Вопрос: мог ли стать девичий рассказ о любви стать фактом коллективной
рукописной культуры? По-видимому, вероятность появления на страницах
«классического» гимназического альбома прозаического нарратива ничтожна.
Однако в конце XIX — начале ХХ вв. распространение в среде учащейся
молодежи получил «жанр» журнала.
Журналы могли быть вполне легальными и выпускаться учащимися гимназий (в
том числе женских) с согласия начальства в машинописном или
литографированном виде (Первые шаги, 1911; Ласточка, 1909-1913).
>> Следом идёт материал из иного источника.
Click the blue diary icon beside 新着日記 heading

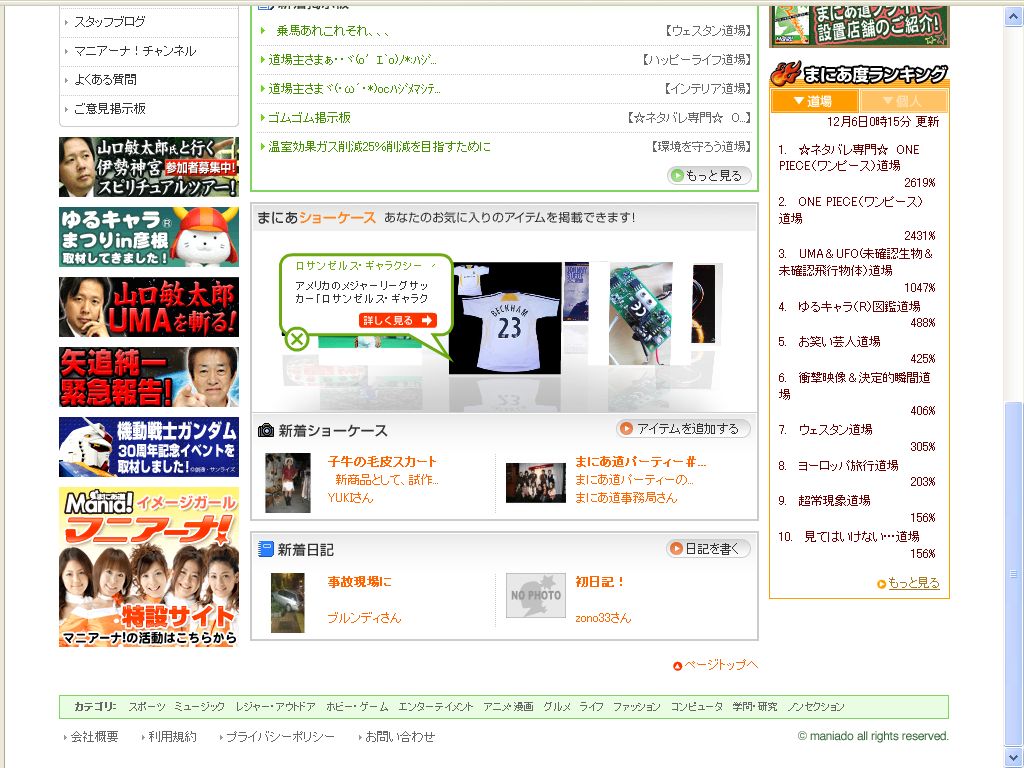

Об
относительной массовости этого рода самодеятельно-официозной продукции
может свидетельствовать следующая фраза в (предположительно киевском)
девичьем журнале «Ласточка» за 1913 год: «…Очередной номер «Ласточки»
является в то же время и 50[-м] номером всех журналов, вышедших до сих пор
в нашем училище» (Ласточка, 1909-1913). В просмотренных нами подобного
рода журналах помимо рифмованных текстов «публиковались» природные
зарисовки, путевые дневники об экскурсионных поездках, рассказы о
химических опытах и т.д. Понятно, что о публикации любовных рассказов в
официозных «гимназических» журналах не могло быть и речи.
Существовали, по-видимому, однако и неофициальные, «подпольные» журналы,
которые тайно выпускали учащиеся. Один такой журнал — «Луч света» —
описывает в своей повести К. Филиппова. Знакомый одной из гимназисток
юноша представил в журнал рассказ об учителе-художнике, уволенном за
создание разоблачительного полотна; гимназистка Ирина написала рассказ «о
том, как одна девушка …хотела сделаться учительницей», а Мика Русанова
передала для журнала стихи, в которых « было все: и пылкая любовь, и
коварная измена, и смертоносный яд, и свадьба, и все завершалось самыми
грустными похоронами» (Филиппова, 1938, 133-137). Речь идет, таким
образом, о возможном появлении на страницах тайного гимназического журнала
стихотворного любовного рассказа, но о мелодраматическом прозаическом
нарративе, написанном для «коллективного духовного потребления» пока речи
не идет.
В автобиографической же повести А. Бруштейн описывается попытка создания
девичьего гимназического (формально — институтского) журнала «Незабудка» и
представляемые в него материалы: «Одной из первых приносит рассказ
“Неравная пара” Тамара. Мы читаем “…Бедный, но гениальный музыкант дает
уроки… княжне… У нее — ресницы!… У нее — золотые кудри… Описание красоты
молодой княжны занимает почти целую страницу… Молодые люди влюбляются друг
в друга… мечтают пожениться… Старый князь и старая княгиня… решают отдать
свою дочь в монастырь… Подслушав это родительское решение, молодая княжна…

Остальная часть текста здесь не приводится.